Auch Washington wird seit Mittwoch von dem Bombenanschlag beherrscht. Um und in den Regierungsgebäuden wurden die Sicherheitsmaßnahmen verschärft. Mitarbeiter mußten ihre Lunchpakete auspacken, Besucher ihre Taschen, während die Polizei mit Hunden Lieferwagen nach Bomben absuchte.

Im Weißen Haus kündigte derweil Bill Clinton mit versteinerter Miene eine gigantische Suchaktion nach den Tätern an.

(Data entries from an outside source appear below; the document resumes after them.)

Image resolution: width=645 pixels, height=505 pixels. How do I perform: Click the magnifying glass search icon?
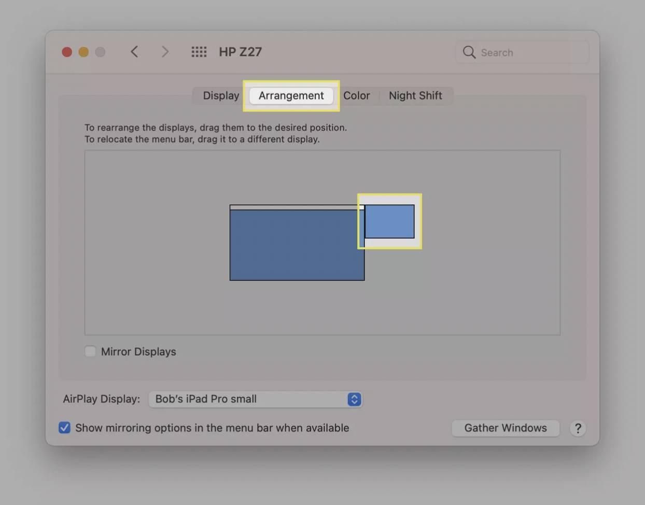[x=469, y=52]
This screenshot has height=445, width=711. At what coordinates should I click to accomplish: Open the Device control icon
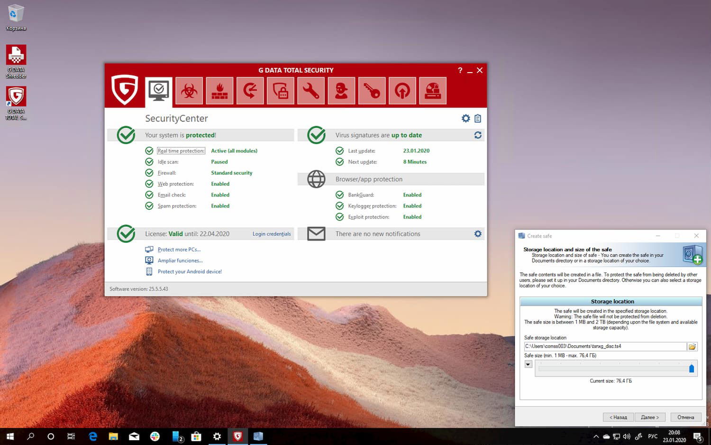[x=433, y=91]
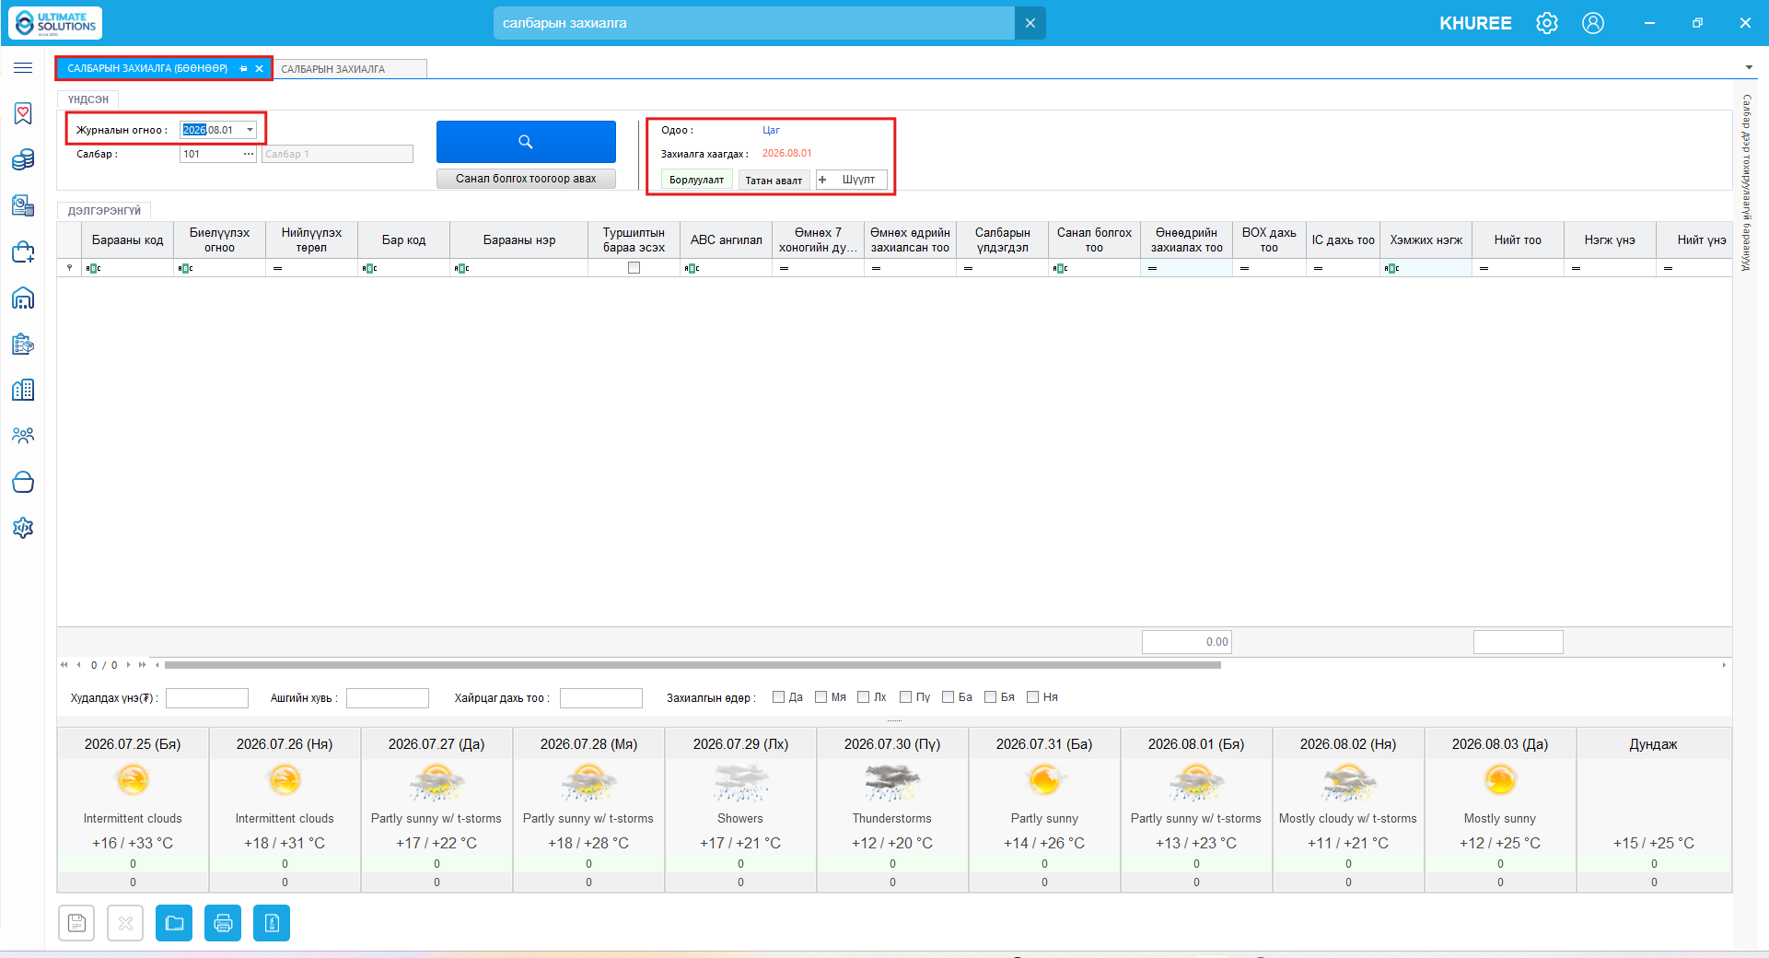This screenshot has width=1769, height=958.
Task: Click the database coins icon in sidebar
Action: (23, 160)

Er versprach eine schnelle Verhaftung der „teuflischen Feiglinge“. Er werde es nicht zulassen, daß „die Bürger dieses Landes eingeschüchtert werden“. Justizministerin Janet Reno versprach die Todesstrafe für die Attentäter.

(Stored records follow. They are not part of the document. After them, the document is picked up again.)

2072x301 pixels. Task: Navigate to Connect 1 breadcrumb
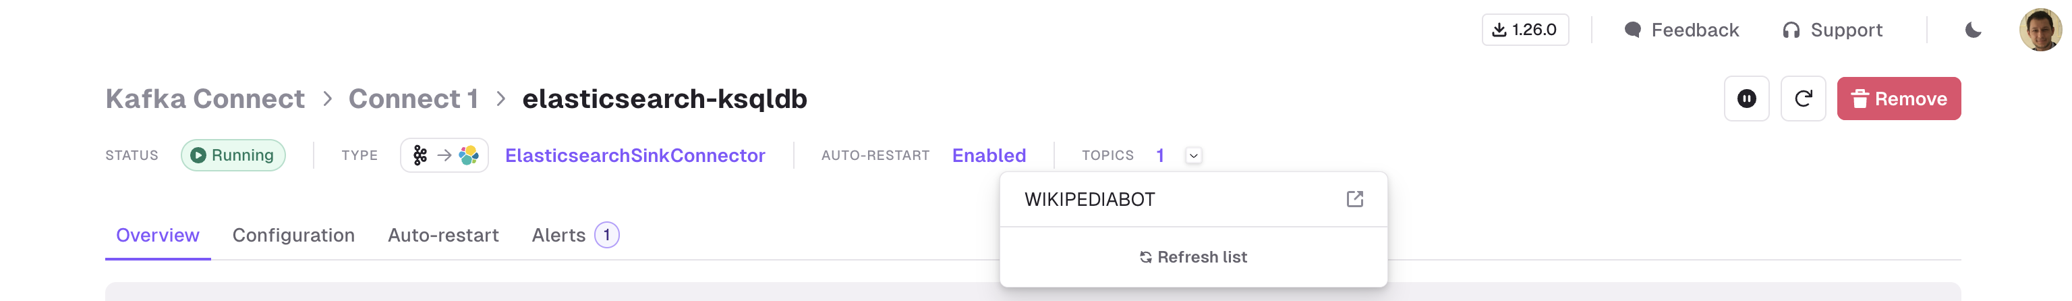[x=413, y=98]
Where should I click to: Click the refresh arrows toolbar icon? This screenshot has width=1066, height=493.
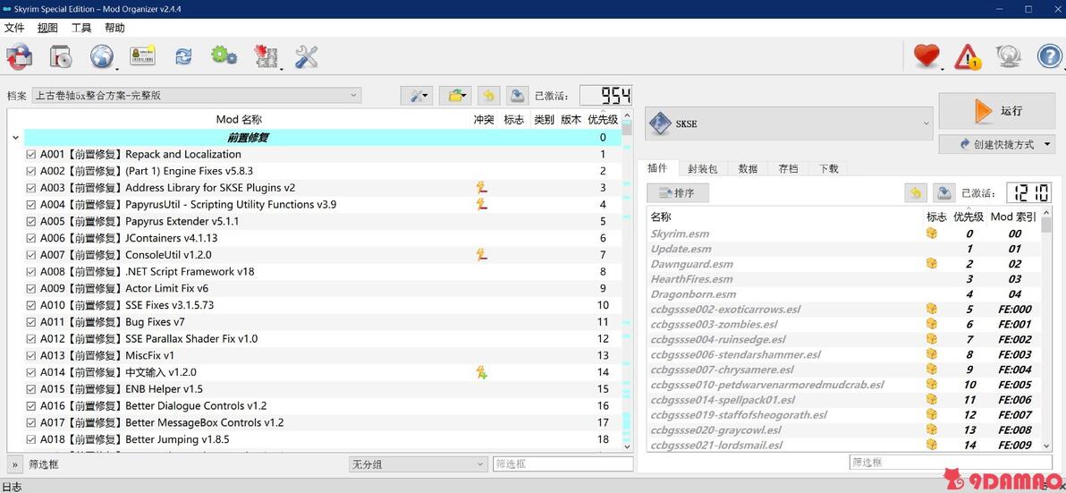click(183, 56)
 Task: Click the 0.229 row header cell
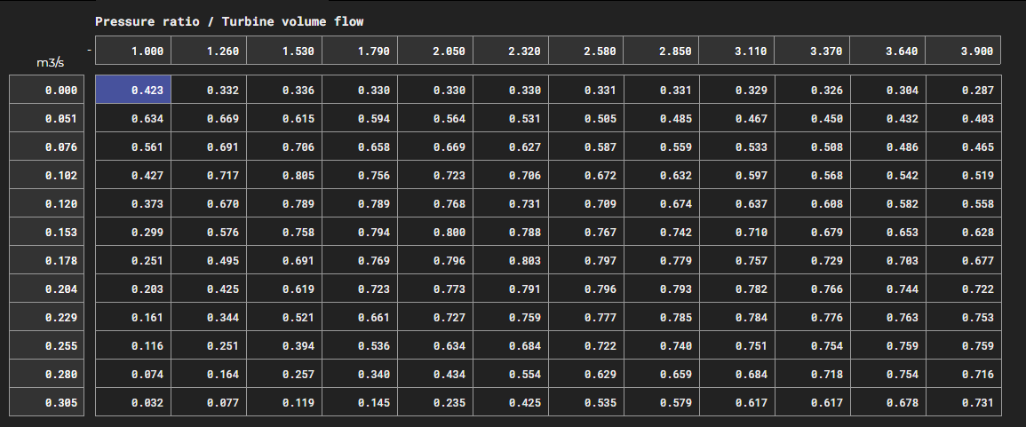47,317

Doch gestern morgen hüllte sich das FBI, das die Ermittlungen leitet, in Schweigen. Allerdings tauchten immer wieder Gerüchte auf, man suche derzeit nach zwei oder drei „arabisch aussehenden Männern“, die kurz vor dem Bombenanschlag aus einem Motel in Oklahoma City abgereist seien.

Auf islamische Fundamentalisten konzentrierten sich auch die Spekulationen der zahlreichen Journalisten und Experten, die bei Live-Übertragungen aus Oklahoma City zu Wort kamen. Das Attentat auf das World Trade Center in New York vor zwei Jahren, bei dem sechs Menschen getötet worden waren, war von ähnlicher Machart. Die Bombe von Oklahoma City soll mit Plastiksprengstoff, Dynamit oder einer Kombination von Ammoniumnitrat und einer anderen Substanz gebaut worden sein.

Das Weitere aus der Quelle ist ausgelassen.